## Trecho fornecido
O Brasil que não sabe votar
No segundo semestre de 2008, os jornalistas Eduardo Scolese e Hudson Corrêa, da Folha de S. Paulo, percorreram o Brasil e acompanharam o período eleitoral em 30 cidades isoladas, localizadas no interior do país.
Carregando apenas um notebook, um celular, bloco de anotações e uma máquina fotográfica, os repórteres podiam ficar apenas um dia em cada município visitado e deveriam entrevistar nesse dia os candidatos locais e munícipes para saber suas visões sobre as eleições.
O resultado dessa saga foi a série de reportagens “Eleições na Estrada”, transformada posteriormente em um livro-reportagem de título homônimo.
“A pouco mais de um mês das eleições, o que se vê e ouve por lá [Acopiara] é um clima de vale tudo na campanha. Carro de som no último volume, ameaça de exclusão do Bolsa Família e destituição de túmulo, acredite, são algumas das táticas em uso pelos candidatos”
Falar sobre eleições em nosso país é uma tarefa complicada. Se pararmos para analisar o contexto eleitoral nas principais cidades brasileiras, São Paulo e Rio de Janeiro, é identificada uma ignorância coletiva por parte dos eleitores em geral. Um bom exemplo é que a cada ano o Tribunal Superior Eleitoral (TSE) cria campanhas publicitárias que expliquem o que um deputado faz, quais são as responsabilidades de um senador, entre outros. Esse fato mostra um despreparo dos cidadãos sobre suas funções políticas e um desconhecimento sobre a importância delas.
Considerando que nas grandes metrópoles nacionais a política ainda é tema de incertezas, nas cidades mais interioranas do país as dúvidas e o descaso sobre o assunto estão cada vez mais frequentes. É esse o principal déficit mostrado no livro.
“Em Pedro Laurentino, num único dia de apuração, foi possível identificar que o prefeito e candidato à reeleição, Gilson Rodrigues, do PTB, encaixou e manteve no programa [Bolsa Família] famílias que vivem em cidades vizinhas. Em troca, apresentou a elas uma ‘condicionante’: que transferissem seus títulos de eleitor para Pedro Laurentino. Ou seja, cartão do Bolsa Família em troca de voto”

[Linhas de dados]
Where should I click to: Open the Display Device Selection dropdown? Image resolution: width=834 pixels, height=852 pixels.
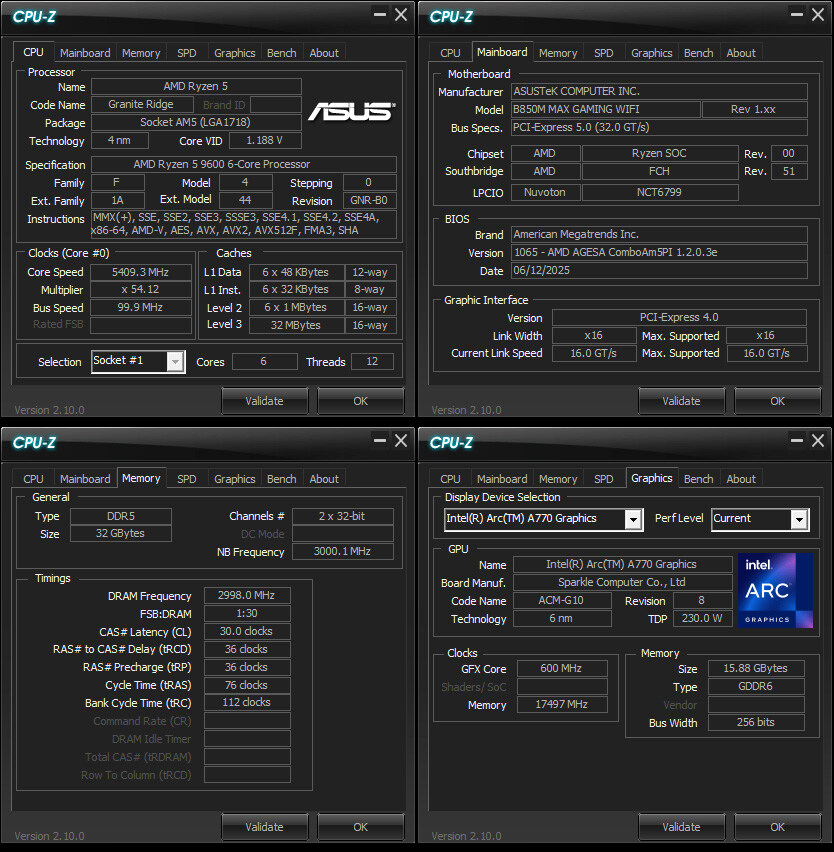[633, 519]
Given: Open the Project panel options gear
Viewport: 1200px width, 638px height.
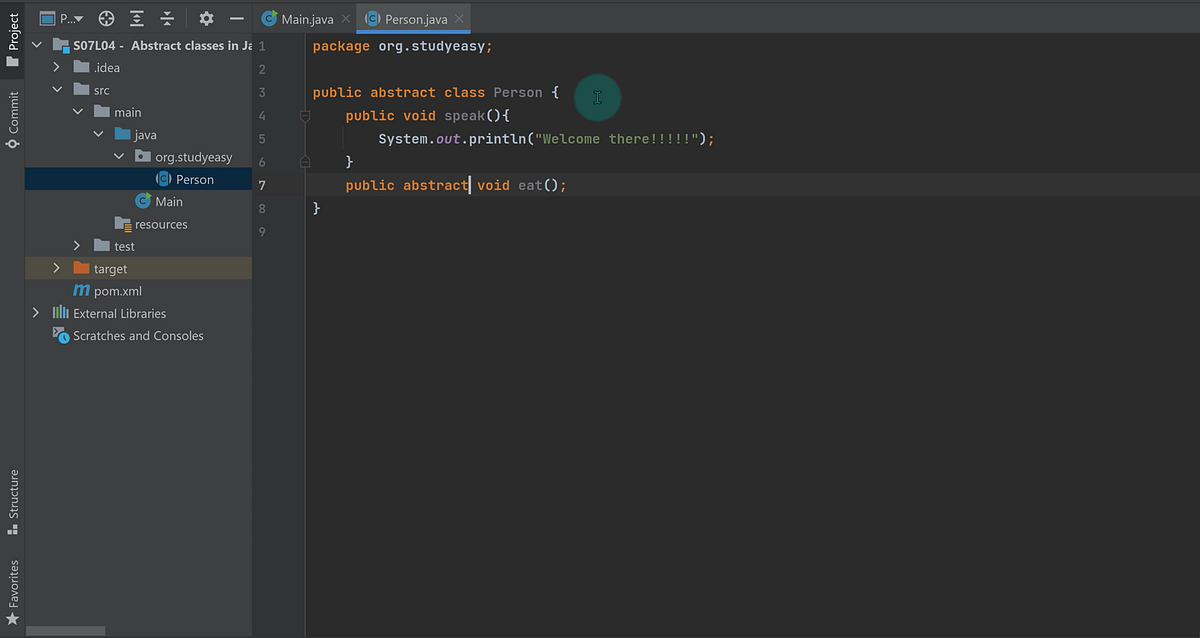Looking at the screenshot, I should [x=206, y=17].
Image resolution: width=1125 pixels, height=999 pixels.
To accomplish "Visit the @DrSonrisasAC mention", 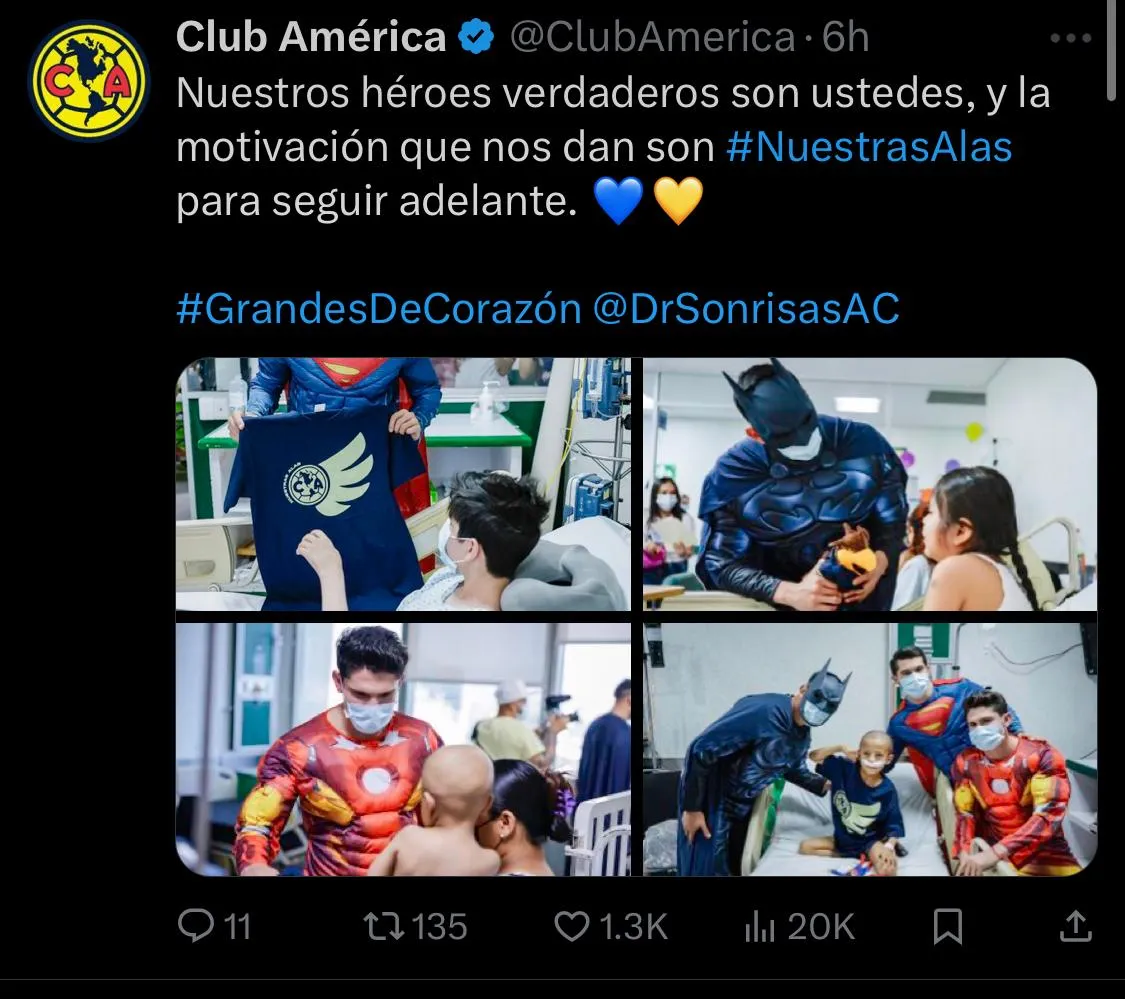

## Enunciado
Liste todos os itens que os repórteres carregavam, conforme o texto sobre as eleições em cidades do interior. Não é preciso consultar a listagem.

## Resultado correto
- um notebook
- um celular
- bloco de anotações
- uma máquina fotográfica